━━ RECORDS PROVIDED

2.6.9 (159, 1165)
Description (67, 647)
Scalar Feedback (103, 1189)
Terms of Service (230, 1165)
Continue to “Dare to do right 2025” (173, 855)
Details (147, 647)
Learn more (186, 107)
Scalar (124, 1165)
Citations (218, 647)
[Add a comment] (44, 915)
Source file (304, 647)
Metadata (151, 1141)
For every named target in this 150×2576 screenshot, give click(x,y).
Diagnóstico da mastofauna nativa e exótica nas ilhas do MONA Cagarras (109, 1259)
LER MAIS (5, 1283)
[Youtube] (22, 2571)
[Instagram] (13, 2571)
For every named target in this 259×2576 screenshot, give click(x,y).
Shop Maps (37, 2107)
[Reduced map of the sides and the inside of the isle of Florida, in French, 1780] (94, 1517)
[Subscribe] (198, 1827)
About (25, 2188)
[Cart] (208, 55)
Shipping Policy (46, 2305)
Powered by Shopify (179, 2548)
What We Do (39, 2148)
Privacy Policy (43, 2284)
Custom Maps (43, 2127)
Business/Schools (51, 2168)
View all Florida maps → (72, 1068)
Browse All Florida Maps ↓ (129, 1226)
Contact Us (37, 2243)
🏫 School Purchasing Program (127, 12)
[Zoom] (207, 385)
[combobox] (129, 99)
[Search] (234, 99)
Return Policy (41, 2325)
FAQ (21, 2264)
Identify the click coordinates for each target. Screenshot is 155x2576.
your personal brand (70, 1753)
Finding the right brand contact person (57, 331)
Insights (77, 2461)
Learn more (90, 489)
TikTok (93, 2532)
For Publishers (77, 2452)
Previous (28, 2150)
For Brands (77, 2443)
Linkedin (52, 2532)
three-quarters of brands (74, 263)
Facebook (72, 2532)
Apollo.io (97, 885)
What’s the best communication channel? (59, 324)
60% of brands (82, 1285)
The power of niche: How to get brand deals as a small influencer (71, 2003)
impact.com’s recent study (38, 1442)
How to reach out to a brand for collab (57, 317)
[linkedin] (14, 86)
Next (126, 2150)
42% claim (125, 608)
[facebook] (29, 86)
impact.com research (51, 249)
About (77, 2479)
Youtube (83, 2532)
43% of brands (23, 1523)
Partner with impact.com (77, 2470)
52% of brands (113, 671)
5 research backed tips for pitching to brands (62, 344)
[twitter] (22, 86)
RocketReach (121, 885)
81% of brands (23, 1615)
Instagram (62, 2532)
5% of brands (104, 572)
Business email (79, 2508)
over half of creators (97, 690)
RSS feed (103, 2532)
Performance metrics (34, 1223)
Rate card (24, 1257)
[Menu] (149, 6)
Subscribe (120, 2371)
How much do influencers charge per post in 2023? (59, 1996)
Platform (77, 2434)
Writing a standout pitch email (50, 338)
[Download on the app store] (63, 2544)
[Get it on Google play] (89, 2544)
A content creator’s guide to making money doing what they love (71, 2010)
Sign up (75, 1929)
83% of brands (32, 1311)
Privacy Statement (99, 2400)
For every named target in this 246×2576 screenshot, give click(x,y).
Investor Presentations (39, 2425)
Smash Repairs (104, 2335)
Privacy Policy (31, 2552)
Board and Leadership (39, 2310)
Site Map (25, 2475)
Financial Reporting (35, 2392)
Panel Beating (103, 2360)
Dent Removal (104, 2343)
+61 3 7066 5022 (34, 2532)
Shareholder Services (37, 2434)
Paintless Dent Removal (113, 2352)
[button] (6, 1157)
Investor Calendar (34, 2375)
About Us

━━━━

* **TASK DETAILS**:
Extract from the listing above the lines between the line containing "Scalar Feedback (103, 1189)" and the line containing "[Cart] (208, 55)", keeping both of those lines. Output nothing else.

* **YOUR RESPONSE**:
Scalar Feedback (103, 1189)
Terms of Service (230, 1165)
Continue to “Dare to do right 2025” (173, 855)
Details (147, 647)
Learn more (186, 107)
Scalar (124, 1165)
Citations (218, 647)
[Add a comment] (44, 915)
Source file (304, 647)
Metadata (151, 1141)
For every named target in this 150×2576 screenshot, give click(x,y).
Diagnóstico da mastofauna nativa e exótica nas ilhas do MONA Cagarras (109, 1259)
LER MAIS (5, 1283)
[Youtube] (22, 2571)
[Instagram] (13, 2571)
For every named target in this 259×2576 screenshot, give click(x,y).
Shop Maps (37, 2107)
[Reduced map of the sides and the inside of the isle of Florida, in French, 1780] (94, 1517)
[Subscribe] (198, 1827)
About (25, 2188)
[Cart] (208, 55)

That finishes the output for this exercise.